#### DATA TO USE
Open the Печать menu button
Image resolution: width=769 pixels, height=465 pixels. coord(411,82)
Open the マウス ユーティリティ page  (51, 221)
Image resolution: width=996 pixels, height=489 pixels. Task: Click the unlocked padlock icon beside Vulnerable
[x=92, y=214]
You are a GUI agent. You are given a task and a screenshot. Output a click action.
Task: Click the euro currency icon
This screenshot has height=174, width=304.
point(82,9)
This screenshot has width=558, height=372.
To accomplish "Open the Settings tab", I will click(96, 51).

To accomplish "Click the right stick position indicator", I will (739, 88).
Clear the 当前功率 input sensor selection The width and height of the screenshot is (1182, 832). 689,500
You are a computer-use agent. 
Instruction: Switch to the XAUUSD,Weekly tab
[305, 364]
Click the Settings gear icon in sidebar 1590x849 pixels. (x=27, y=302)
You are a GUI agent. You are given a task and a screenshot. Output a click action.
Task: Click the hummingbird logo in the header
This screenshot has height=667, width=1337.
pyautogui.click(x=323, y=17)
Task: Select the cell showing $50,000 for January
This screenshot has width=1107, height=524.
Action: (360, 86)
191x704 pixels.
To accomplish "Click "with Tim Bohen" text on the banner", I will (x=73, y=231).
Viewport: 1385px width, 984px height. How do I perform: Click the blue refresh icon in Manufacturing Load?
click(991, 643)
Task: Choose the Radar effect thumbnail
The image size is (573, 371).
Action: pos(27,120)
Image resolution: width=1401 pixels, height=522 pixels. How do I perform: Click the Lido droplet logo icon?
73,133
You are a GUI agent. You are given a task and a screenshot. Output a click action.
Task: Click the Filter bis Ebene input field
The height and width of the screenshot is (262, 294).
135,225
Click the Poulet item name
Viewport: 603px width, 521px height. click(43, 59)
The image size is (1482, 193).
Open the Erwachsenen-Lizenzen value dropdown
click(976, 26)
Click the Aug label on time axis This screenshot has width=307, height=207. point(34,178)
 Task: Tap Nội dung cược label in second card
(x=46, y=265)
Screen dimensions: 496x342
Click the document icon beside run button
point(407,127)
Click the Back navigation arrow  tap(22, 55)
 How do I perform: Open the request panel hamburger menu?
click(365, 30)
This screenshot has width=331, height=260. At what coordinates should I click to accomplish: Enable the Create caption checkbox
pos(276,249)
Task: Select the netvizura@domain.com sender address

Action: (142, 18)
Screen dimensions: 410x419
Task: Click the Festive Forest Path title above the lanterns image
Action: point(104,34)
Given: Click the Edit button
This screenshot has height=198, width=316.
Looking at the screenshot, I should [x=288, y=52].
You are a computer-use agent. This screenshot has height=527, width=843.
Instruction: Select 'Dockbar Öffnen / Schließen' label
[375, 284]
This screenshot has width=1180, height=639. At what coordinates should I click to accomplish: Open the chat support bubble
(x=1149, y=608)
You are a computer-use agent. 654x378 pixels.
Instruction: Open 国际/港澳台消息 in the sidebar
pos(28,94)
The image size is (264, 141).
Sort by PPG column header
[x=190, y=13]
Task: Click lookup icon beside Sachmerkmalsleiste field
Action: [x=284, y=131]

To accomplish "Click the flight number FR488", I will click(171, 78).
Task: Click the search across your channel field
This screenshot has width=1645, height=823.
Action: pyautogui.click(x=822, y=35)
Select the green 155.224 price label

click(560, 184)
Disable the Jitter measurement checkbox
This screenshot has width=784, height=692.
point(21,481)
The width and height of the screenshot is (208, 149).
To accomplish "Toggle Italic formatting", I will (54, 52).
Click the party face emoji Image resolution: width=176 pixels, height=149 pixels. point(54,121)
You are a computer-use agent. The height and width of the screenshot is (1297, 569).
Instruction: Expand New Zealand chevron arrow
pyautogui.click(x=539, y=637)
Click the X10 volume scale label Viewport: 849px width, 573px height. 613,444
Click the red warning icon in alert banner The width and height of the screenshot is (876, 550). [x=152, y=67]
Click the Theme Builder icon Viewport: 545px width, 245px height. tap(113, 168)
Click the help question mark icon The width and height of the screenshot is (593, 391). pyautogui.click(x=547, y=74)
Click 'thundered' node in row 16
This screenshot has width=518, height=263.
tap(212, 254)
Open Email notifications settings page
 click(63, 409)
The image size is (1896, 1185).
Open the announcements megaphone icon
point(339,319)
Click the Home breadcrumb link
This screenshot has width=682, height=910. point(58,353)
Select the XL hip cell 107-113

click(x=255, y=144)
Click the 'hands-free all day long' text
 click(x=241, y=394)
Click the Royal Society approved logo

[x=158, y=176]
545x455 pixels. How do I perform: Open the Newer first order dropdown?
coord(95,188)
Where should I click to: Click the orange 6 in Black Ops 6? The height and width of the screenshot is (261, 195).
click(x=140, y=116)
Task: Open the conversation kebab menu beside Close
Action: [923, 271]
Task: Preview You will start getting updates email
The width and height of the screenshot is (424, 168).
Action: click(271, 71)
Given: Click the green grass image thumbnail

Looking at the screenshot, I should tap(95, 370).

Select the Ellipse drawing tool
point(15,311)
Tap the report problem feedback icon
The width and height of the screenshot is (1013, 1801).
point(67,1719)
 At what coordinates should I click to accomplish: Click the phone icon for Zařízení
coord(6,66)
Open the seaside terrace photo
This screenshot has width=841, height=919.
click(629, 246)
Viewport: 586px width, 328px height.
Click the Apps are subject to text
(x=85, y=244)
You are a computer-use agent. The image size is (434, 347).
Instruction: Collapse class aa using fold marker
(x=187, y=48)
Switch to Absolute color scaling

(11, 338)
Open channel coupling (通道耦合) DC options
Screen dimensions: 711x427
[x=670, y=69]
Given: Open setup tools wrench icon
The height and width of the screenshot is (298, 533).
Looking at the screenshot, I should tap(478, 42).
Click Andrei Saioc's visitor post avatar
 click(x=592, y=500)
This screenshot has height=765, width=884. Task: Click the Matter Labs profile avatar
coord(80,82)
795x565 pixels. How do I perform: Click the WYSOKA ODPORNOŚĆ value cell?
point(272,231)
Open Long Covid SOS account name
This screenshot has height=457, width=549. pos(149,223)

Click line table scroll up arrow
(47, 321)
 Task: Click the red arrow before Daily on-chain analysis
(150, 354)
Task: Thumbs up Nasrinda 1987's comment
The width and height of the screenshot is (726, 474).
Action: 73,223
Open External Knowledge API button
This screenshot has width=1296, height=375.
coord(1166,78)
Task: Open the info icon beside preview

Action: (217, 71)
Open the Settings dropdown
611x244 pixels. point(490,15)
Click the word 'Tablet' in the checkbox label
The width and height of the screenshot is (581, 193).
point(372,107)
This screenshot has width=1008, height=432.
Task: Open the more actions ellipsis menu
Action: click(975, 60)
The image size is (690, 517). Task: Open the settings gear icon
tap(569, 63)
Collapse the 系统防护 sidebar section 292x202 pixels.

#### WHAT YOU WILL DO
How many lines in the entries include "banner"? Only the number is wanted.

#### EXERCISE RESPONSE
2